With an army of editors
and visual effects artists, director Michael Bay brings Hasbro's transforming
toy phenomena of the 80's to the big screen with this summer's hit, Transformers.
Through a combination of live-action shots and cutting-edge CGI, the
film promises to deliver audiences Bay's trademark scale and heart-pumping
action. Post had a chance to catch up with seasoned film
editor Paul Rubell, A.C.E., to discuss the view from the cutting room. Rubell, whose list of credits includes Miami
Vice, Blade, Collateral, and The Insider,
discusses the creative process of sifting through footage, managing CG
elements, and assembling action sequences to create a bigger than life summer
Post: You've worked with two of the biggest
directors in Hollywood - Michael Mann and Michael Bay - and basically
alternated between their projects for the past several years. Each has a very different filmmaking
style. How do you adapt your
editing to suit their different styles and types of films?
Rubell: "I suspect they
each think I've picked up bad habits from the other.
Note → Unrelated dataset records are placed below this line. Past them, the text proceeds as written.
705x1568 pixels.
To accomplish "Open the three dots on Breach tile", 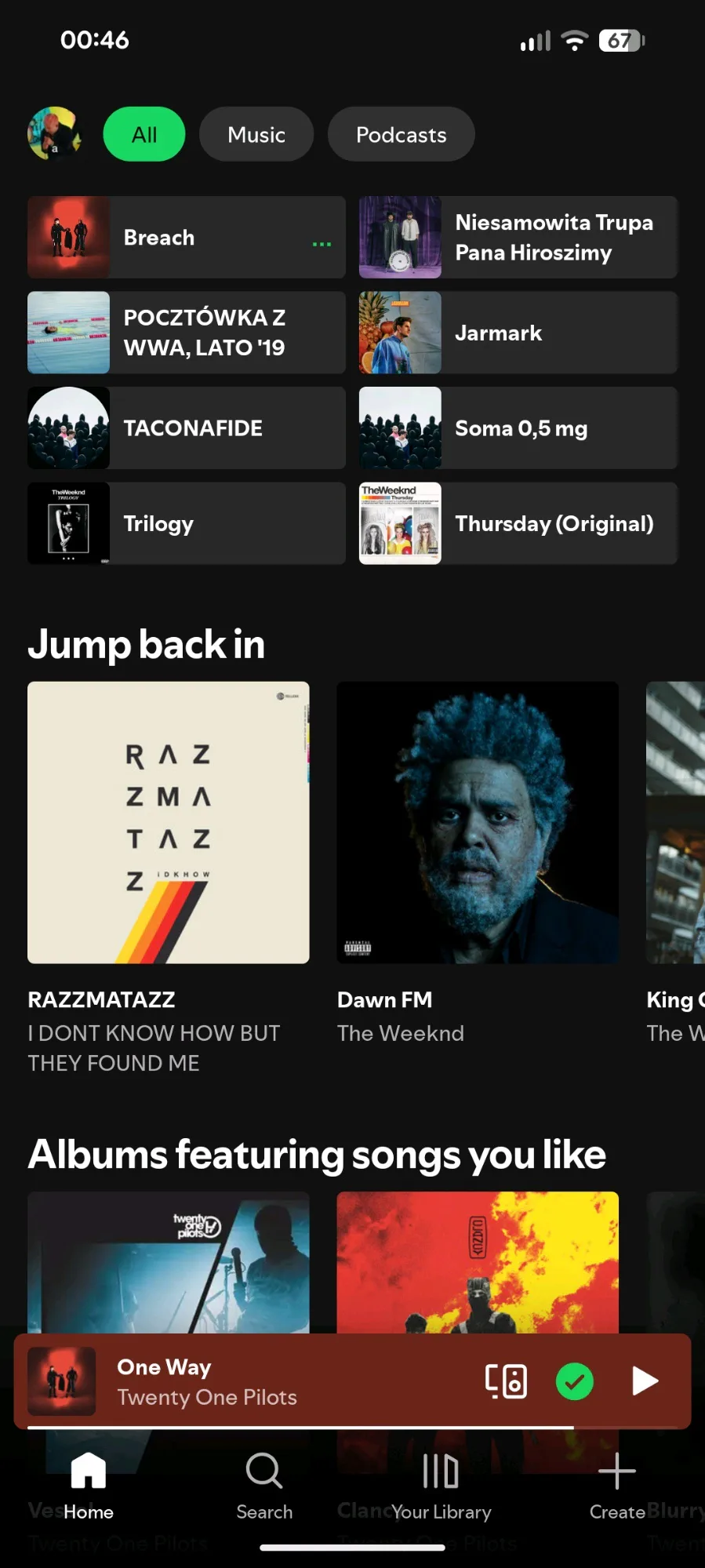I will pyautogui.click(x=322, y=244).
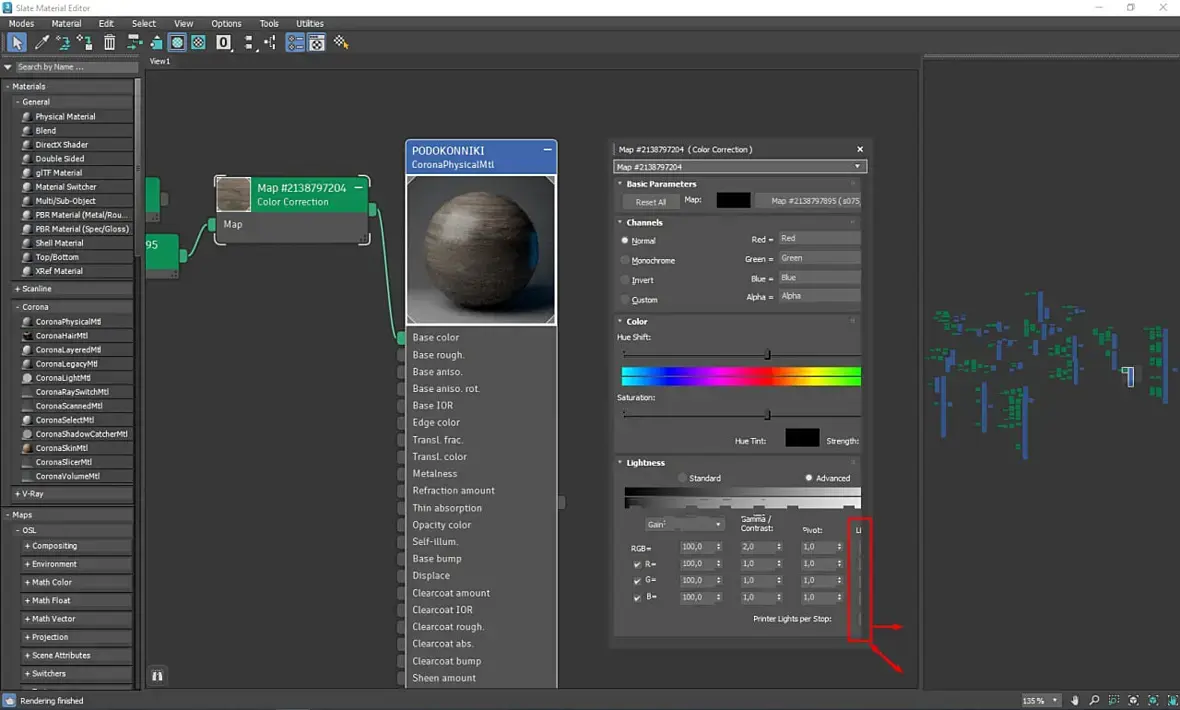Screen dimensions: 1180x710
Task: Uncheck the R= channel checkbox
Action: 638,564

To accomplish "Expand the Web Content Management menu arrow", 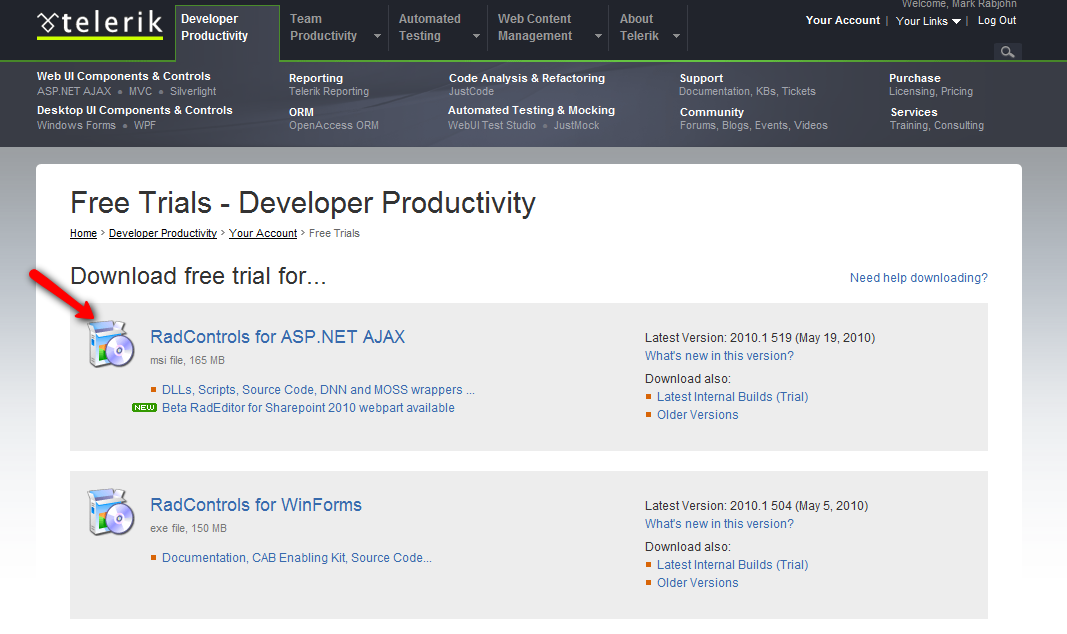I will [598, 36].
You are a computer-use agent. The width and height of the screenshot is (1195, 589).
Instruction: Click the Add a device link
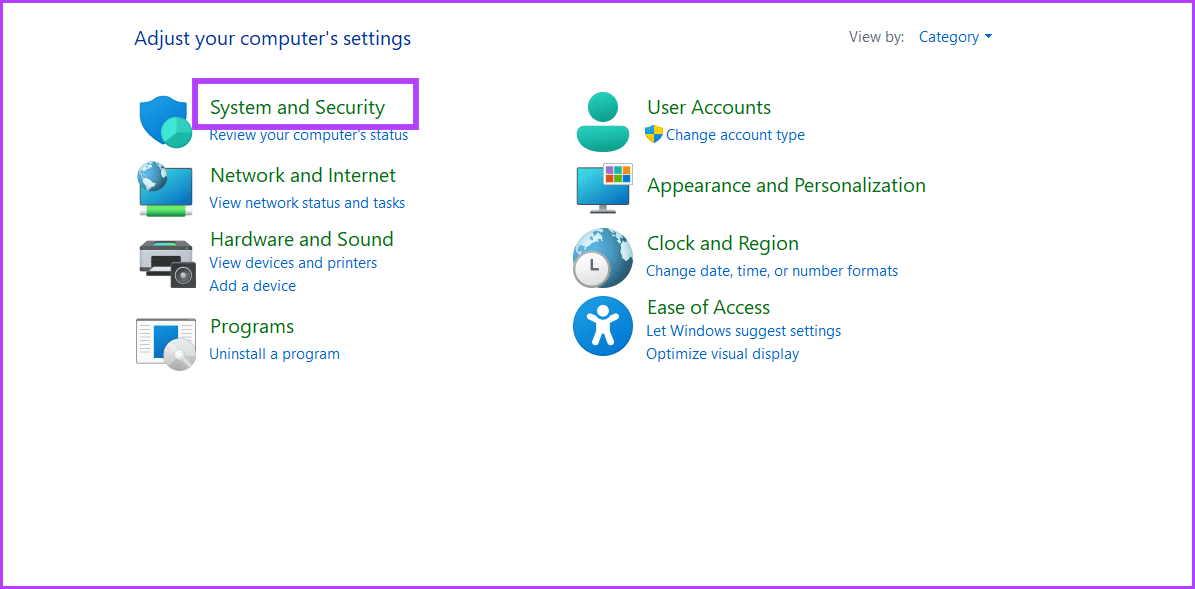pyautogui.click(x=252, y=286)
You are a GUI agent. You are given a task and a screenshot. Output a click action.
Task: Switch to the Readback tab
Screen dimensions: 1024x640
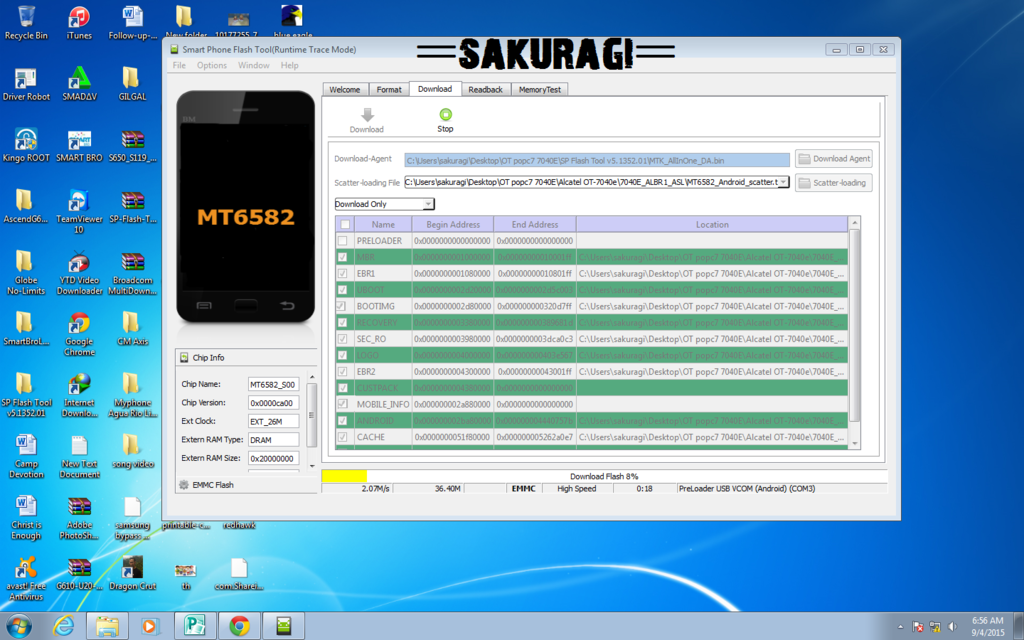click(x=485, y=90)
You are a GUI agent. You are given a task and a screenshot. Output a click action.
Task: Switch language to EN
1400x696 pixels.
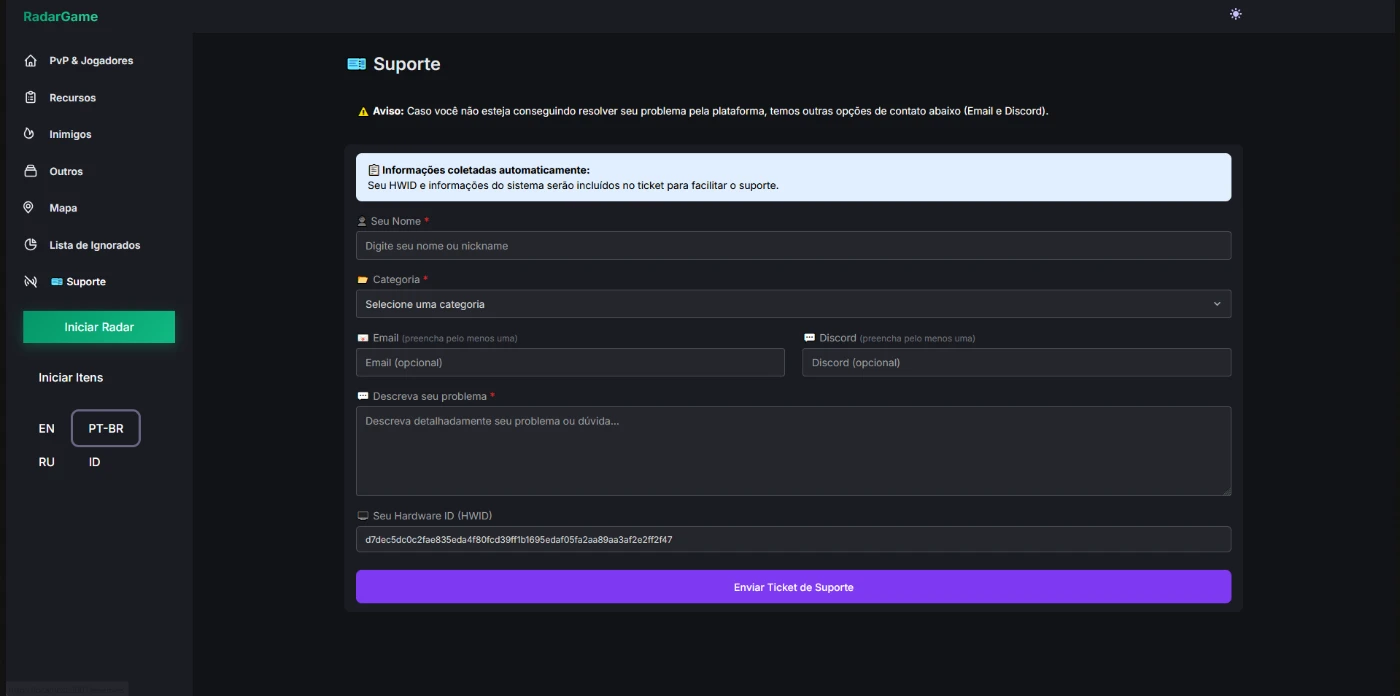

Initially, I'll be cutting
too fast for Mann and too slow for Bay.
But it all comes out in the wash. After all, the footage will ultimately
dictate the style, unless you're imposing a style on the footage - a risky
endeavor, unless you're an editing savant, and there aren't too many of those.
"Bay's scripts and
footage demand shorter cuts, with emphasis on plot and humor. The bottom
line: is it fun? Mann's footage is more verite: rougher,
looser, searching for subtext. The bottom line: is it truthful?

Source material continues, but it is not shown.